Replication Checksumming Through Encryption

Problem

A problem we occasionally see is Relay Log corruption, which is most frequently caused by network errors. At this point in time, the replication IO thread does not perform checksumming on incoming data (currently scheduled for MySQL 6.x). In the mean time, we have a relatively easy workaround: encrypt the replication connection. Because of the nature of encrypted connections, they have to checksum each packet.

Solution 1: Replication over SSH Tunnel

This is the easiest to setup. You simply need to do the following on the Slave:

shell> ssh -f user@master.server -L 4306:master.server:3306 -N

This sets up the tunnel. slave.server:4306 is now a tunnelled link to master.server:3306. So now, you just need to alter the Slave to go through the tunnel:

mysql> STOP SLAVE;
mysql> CHANGE MASTER TO master_host='localhost', master_port=4306;
mysql> START SLAVE;

Everything else stays the same. Your Slave is still connecting to the same Master, just in a different manner.

This solution does have a couple of downsides, however:

If the SSH tunnel goes down, it won’t automatically reconnect. This can be fixed with a small script that restarts the connection if it fails. The script can be added to your init.d setup, so it automatically opens on server startup.
If you use MySQL Enterprise Monitor, it won’t be able to recognize that the Master/Slave pair go together.

Solution 2: Replication with SSL

Replication with SSL can be trickier to setup, but it removes the two downsides of the previous solution. Luckily, the MySQL Documentation Team have done all the hard work for you.

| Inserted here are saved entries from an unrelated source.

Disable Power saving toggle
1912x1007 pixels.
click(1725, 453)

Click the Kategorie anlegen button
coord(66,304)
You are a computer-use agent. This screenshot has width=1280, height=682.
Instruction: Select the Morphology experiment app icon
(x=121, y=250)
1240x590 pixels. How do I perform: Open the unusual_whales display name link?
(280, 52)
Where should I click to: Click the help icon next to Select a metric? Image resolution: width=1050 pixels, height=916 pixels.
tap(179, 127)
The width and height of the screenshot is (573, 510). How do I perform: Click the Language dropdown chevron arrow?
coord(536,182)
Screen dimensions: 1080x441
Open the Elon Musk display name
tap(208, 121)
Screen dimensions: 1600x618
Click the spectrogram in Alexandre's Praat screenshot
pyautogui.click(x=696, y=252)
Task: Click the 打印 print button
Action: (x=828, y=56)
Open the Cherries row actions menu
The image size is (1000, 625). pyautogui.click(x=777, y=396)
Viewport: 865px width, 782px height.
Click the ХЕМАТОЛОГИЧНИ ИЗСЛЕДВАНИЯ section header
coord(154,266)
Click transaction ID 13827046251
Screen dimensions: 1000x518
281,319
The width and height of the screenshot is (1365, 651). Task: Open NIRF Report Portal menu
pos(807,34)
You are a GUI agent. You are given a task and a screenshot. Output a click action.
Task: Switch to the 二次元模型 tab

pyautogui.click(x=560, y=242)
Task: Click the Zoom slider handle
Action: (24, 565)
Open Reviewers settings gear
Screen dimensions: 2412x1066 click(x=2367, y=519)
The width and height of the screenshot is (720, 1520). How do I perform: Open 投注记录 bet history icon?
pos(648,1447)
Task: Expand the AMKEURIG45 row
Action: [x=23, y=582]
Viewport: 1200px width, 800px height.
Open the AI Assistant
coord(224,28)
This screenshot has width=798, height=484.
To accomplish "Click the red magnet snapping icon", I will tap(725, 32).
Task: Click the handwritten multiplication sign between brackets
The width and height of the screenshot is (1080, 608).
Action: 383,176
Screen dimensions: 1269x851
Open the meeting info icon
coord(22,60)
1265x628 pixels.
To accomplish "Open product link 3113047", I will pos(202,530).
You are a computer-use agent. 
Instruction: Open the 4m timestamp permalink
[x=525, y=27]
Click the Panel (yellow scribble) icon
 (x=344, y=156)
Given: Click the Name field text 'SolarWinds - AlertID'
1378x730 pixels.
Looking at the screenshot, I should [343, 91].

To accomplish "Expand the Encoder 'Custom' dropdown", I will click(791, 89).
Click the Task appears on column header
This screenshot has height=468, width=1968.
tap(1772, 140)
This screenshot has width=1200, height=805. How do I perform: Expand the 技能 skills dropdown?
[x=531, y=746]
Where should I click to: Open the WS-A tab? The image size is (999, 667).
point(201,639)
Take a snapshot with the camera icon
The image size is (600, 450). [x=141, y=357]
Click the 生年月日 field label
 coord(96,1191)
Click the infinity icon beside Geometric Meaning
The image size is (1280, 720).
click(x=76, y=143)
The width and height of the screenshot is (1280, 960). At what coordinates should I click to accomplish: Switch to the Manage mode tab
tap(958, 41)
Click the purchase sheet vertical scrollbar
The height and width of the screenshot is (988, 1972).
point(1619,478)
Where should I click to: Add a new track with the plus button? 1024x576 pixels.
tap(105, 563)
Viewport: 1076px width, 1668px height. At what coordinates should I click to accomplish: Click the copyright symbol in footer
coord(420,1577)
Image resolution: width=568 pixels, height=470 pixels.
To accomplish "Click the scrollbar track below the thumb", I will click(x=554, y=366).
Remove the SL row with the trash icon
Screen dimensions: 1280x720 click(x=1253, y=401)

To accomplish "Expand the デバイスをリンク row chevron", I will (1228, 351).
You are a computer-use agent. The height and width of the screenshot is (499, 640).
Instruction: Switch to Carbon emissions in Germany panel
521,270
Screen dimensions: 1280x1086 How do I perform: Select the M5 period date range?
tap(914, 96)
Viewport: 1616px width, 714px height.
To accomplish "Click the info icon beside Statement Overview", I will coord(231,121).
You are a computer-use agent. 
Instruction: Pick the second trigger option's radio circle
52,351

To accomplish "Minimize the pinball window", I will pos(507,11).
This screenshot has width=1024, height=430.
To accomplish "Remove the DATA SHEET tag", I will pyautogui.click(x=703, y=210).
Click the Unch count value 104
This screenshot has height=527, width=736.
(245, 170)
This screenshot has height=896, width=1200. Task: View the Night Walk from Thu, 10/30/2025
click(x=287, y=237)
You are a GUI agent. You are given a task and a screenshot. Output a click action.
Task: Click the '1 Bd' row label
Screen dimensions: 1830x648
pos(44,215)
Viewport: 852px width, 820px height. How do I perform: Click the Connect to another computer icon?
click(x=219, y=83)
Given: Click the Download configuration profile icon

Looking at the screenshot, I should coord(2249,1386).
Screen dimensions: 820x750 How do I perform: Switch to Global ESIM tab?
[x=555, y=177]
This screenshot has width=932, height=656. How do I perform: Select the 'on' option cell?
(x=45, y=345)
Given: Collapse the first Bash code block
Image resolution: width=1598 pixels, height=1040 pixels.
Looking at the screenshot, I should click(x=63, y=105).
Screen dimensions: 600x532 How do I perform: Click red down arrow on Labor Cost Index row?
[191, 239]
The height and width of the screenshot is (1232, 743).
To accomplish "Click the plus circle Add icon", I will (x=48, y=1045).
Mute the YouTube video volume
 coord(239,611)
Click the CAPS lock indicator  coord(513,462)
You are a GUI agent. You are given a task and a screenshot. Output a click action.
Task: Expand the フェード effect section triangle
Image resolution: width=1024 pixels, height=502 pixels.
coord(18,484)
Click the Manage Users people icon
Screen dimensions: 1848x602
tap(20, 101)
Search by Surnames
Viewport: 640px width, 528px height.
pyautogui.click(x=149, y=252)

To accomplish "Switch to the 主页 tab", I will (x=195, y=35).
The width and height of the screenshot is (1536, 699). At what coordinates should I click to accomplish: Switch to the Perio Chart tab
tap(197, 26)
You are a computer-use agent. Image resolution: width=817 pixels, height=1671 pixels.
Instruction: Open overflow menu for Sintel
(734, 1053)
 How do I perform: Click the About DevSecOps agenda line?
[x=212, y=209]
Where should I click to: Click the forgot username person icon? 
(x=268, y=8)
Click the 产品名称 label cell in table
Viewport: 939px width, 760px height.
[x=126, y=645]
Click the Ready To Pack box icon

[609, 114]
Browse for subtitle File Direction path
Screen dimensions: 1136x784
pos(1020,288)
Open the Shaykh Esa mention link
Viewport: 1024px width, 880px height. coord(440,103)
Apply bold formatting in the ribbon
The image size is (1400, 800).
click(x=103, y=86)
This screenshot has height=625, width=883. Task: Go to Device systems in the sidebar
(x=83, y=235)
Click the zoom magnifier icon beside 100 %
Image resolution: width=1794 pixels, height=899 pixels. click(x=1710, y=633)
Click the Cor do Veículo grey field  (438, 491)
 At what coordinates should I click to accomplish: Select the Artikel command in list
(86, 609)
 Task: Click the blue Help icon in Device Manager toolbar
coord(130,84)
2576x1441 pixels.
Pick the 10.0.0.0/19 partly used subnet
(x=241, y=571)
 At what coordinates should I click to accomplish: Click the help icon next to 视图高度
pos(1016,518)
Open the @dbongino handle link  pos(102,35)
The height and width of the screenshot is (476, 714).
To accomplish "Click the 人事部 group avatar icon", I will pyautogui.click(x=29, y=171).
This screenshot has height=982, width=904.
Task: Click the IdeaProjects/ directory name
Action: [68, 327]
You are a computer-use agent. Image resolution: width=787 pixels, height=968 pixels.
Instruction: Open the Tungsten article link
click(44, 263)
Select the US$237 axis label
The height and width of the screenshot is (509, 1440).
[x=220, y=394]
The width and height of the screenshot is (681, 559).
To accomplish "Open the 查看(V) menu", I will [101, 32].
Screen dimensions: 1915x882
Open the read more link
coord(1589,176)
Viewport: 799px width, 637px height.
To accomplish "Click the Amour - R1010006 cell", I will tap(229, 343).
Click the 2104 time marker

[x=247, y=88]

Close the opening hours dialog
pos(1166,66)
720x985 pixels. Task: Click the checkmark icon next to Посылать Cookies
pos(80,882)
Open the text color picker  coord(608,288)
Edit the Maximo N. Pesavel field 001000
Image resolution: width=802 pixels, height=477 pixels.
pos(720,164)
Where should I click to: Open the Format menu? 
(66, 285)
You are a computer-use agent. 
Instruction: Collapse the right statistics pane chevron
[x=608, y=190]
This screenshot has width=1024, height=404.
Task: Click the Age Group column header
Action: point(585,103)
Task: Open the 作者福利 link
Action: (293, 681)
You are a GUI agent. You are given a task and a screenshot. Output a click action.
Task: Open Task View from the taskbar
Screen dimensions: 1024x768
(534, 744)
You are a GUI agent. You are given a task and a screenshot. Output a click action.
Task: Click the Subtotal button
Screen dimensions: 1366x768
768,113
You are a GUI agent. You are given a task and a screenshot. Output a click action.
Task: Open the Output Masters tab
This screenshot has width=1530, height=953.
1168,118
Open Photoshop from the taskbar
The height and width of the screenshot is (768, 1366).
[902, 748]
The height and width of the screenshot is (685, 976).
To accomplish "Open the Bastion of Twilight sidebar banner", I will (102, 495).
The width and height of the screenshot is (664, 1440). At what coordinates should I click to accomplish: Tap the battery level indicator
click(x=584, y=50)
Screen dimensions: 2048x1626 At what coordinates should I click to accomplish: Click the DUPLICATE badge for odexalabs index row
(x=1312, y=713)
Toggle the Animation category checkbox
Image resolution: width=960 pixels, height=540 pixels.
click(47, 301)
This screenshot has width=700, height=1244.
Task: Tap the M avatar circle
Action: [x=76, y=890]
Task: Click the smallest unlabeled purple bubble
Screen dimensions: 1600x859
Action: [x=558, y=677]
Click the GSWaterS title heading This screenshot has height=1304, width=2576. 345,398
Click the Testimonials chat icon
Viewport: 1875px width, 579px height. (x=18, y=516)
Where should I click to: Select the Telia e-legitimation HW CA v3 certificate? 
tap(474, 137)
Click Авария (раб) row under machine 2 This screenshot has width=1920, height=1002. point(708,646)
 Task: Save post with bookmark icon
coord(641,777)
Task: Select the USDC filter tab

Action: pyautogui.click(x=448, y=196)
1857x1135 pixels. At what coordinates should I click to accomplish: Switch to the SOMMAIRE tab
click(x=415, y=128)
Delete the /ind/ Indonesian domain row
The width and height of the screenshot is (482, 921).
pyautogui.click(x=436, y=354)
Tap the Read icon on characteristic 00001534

Step 1: Create the certificates
Step 2: Setup the servers to recognize the certificates
Step 3: Change the Slave to use SSL

Conclusion

If you’re seeing corruption problems in your Relay Log, but not in your Master Binary Log, try Solution 1. It’s quick to setup and will determine if encryption is the solution to your problem. If it works, setup Solution 2. It will take a little bit of fiddling around, but is certainly worth the effort.

9 comments

Xaprb says:

February 17, 2009 at 2:48 am

But the real source of corrupt relay logs in my experience is rarely the network corruption. I realize that there are people for whom the network is usually the problem, but I’ve seen a ton of problems that are caused by bugs in the replication code, and your suggestions don’t mitigate that. Read the comments on http://bugs.mysql.com/bug.php?id=25737
1. Gary Pendergast says:
  
  February 17, 2009 at 3:01 am
  
  I guess we have differing experiences, then.
  
  The comments on Bug #25737 also seem to agree that network-related corruption is the main cause. That said, I agree that this is not a perfect workaround, checksums would be much better.
Mark Callaghan says:

February 17, 2009 at 2:46 pm

The next Google patch adds checksums to binlog events. Can’t you also get some protection by using compression between master and slave?
1. Gary Pendergast says:
  
  February 17, 2009 at 8:24 pm
  
  Next Google patch sounds good, I’ll have a play around with it when it comes out.
  
  slave_compressed_protocol would probably work as well. The only reason I hesitate to recommend it is because I haven’t tested the overhead. SSH and SSL are both pretty good for keeping CPU usage down.
Mark Callaghan says:

February 17, 2009 at 9:04 pm

Well, I neglected to mention that in my builds, I changed the compression level (from 6 to 1?) so that there is less CPU load on the server. There really should be a my.cnf parameter for that.
1. Antony T Curtis says:
  
  February 17, 2009 at 11:14 pm
  
  Any chance that LZO could be used as that is much more lightweight for compression/decompression of discrete blocks of data.
2. Gary Pendergast says:
  
  February 17, 2009 at 11:36 pm
  
  Nice idea, I’ve created Bug #42949 for it. Any chance you could attach your patch for it, as a reference?
bichonfrise74 says:

February 18, 2009 at 1:00 am

Question… how did you know that it was network that was causing the error? I mean how did you debug this? I suspect that we might be having some network issues related to the relay logs but I’m just not sure how to show that it is a network issue.
1. Gary Pendergast says:
  
  February 18, 2009 at 2:37 am
  
  An easy way to test the network link is to FTP a reasonably large file from one server to the other. FTP doesn’t do any checksumming, so is susceptible to network errors. Once the transfer is complete, check the md5sum of the file on each server.
  
  You probably also want to check your messages log for hardware errors.

Comments are closed.